この2体だけでもゼロのアンデッド達を遥かに凌駕する強さだ。
ゼロにしてみれば死霊術の師であるフェイレス、魔術や学問の師であるバルツァー、剣術の師の神名と、3人の師匠を相手しなければならないのだ。
「師匠にバルツァーに神名・・・。本気の師匠と戦う日が来ようとは夢にも思いませんでした」
「四の五のぬかすな。我の本気、受け止められねば貴様など魂ごと塵も残さずに消え失せるぞ!さあ、ゼロよ、我に挑んでこい!」
ゼロはアンデッド達を散開させた。
正面に大盾を構えたシールド、左右にサーベルとスピアが展開する。
シャドウとミラージュが彼等を援護し、ジャック・オー・ランタンが立体的に動き回る。
オメガ、アルファ、リンツはゼロの護衛だ。
「確かに死霊術師としては立派に成長したな。そのことは褒めてやる」
フェイレスの言葉と同時に無名が動いた。
真っ正面からシールドとの距離を一気に詰める。
左右にいるサーベルとスピアでは神名に対抗出来ないし神名の動きには追いつかない。
ゼロはサーベルとスピアを左右からフェイレスに向かわせ、神名の相手はシールドに任せる。
シールドではサーベル達以上に神名に勝ち目は無いが、守りに特化したシールドならば神名の攻撃を凌ぐことが出来る筈だ。
シールドも大盾だけでなく、短槍や剣を装備しているが、ゼロの思惑を知るが故にそれらの武器は抜いておらず、大盾のみで神名を迎え撃つ。
キンッ!
ゼロの剣と同じように斬ることに特化した神名の刀がシールドの大盾に当たって振り抜かれた。
デス・ナイトにまで進化したシールドの大盾は並大抵の攻撃では傷一つ付けることは出来ない。

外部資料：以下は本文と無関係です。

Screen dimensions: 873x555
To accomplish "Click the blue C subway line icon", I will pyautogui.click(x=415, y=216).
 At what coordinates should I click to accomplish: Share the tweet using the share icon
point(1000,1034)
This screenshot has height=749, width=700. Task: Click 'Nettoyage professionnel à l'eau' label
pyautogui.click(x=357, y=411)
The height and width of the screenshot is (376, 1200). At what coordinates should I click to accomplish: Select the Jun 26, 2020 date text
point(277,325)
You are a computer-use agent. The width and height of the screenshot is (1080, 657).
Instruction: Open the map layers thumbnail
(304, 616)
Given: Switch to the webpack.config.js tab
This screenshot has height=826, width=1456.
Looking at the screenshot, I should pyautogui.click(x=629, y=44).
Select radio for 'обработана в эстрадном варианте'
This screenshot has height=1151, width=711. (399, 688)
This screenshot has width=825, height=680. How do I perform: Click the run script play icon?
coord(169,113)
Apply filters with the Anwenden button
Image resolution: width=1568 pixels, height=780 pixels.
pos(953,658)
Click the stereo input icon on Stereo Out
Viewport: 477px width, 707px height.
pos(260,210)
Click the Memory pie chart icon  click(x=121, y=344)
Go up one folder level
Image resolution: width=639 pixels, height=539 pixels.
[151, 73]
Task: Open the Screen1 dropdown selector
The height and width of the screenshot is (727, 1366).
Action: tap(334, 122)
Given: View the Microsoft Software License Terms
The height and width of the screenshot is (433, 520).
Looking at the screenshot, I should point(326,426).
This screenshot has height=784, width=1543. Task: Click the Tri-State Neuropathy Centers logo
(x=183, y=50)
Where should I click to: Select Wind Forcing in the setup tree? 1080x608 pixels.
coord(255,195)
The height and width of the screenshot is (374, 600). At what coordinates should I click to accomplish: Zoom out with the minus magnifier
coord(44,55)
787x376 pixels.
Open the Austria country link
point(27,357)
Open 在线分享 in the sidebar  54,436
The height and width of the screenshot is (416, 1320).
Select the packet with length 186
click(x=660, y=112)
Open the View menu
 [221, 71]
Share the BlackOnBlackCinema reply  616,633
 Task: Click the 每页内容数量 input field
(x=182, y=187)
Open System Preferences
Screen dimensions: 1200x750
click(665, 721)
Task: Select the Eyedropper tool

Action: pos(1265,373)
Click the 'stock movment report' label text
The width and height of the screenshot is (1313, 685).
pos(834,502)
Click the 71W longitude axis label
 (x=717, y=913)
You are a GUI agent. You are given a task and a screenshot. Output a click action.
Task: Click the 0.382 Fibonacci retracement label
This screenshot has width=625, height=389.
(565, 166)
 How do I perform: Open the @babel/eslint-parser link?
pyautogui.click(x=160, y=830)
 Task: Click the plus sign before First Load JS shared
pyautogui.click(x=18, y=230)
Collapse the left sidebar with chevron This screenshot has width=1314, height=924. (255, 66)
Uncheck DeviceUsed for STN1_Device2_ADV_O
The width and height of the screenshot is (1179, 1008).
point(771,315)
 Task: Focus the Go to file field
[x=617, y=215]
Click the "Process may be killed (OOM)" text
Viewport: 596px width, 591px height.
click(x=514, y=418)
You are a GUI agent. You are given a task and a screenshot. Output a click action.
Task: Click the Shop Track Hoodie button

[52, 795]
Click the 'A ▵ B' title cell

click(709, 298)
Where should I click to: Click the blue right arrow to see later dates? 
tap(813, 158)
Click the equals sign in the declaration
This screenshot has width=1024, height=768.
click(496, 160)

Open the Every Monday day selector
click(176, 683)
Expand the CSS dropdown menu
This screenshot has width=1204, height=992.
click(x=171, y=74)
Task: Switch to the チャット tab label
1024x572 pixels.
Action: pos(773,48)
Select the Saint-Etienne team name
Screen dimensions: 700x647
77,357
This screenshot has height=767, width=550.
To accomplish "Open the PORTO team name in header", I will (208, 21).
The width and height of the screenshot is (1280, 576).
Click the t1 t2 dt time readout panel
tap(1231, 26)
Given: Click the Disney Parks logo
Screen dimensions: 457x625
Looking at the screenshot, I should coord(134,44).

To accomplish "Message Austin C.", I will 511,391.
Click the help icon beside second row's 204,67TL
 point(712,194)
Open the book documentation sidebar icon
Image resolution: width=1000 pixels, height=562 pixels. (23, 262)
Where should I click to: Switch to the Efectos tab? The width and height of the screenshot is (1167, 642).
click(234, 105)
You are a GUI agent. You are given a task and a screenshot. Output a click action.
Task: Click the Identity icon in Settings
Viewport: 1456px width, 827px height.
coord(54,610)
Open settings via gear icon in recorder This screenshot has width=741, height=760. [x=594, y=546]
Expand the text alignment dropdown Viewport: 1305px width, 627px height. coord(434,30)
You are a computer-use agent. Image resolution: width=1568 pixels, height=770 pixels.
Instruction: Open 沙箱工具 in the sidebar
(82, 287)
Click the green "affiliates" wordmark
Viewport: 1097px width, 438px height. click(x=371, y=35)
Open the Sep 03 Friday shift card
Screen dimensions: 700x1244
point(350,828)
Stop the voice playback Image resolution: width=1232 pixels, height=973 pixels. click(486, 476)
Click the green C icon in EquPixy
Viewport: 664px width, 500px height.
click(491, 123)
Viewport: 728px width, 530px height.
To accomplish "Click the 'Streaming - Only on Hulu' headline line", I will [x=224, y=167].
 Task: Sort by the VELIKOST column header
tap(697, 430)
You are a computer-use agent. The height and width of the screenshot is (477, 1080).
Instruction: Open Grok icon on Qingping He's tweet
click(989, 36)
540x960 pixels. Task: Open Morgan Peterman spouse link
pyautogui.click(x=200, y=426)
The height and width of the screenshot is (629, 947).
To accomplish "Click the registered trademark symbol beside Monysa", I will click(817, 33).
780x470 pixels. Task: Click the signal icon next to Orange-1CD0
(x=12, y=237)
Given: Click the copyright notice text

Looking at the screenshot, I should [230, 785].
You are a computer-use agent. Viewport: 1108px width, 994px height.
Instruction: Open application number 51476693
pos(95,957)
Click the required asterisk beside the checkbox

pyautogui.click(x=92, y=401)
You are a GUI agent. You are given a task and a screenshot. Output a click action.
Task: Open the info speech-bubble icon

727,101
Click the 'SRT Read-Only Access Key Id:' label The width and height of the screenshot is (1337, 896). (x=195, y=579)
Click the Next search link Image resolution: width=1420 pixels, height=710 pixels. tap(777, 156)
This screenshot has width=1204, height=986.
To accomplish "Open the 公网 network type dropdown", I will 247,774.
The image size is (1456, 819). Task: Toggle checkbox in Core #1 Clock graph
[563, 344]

その大盾の厚みの半分程までの深さまで神名の刀で斬り抜かれた。
「流石は神名、恐るべき剣筋ですね」
しかし、それもゼロの想定の範囲内だ。
シールドの大盾でなければ神名の攻撃を受け止められないが、このままだと直ぐにでも神名はシールドを突破してくるだろう。
ゼロは更にジャック・オー・ランタン1体をシールドの援護に回した。
これで暫くは神名を足止め出来る筈だ。
その間にサーベルとスピアがフェイレスに斬り掛かった。
シャドウとミラージュも2体を援護する。
「ふんっ、小手調べにもならん」
フェイレスは片手で杖を振るってサーベル達をあしらう。
その間もバルツァーは動こうとしない。
動く必要が無いのだ。
「サーベル達がまるで歯が立たない。やはり、師匠は圧倒的ですね」
だが、この結果もゼロは想定していた。
そもそもこの程度のことでフェイレスに立ち向かえるとは思っていない。
ただ単に少しでもフェイレスの手を煩わさせればいいのだ。
「行きなさい!」
ゼロの命を受けてオメガと残りの
ジャック・オー・ランタンが前進してフェイレスとの戦いに加わった。
その局面に至ってバルツァーが動いてオメガ達の牽制に回る。
神名とバルツァーとフェイレスが別個に動く。
この時をゼロは待っていた。
ゼロはフェイレスに向けて駆け出した。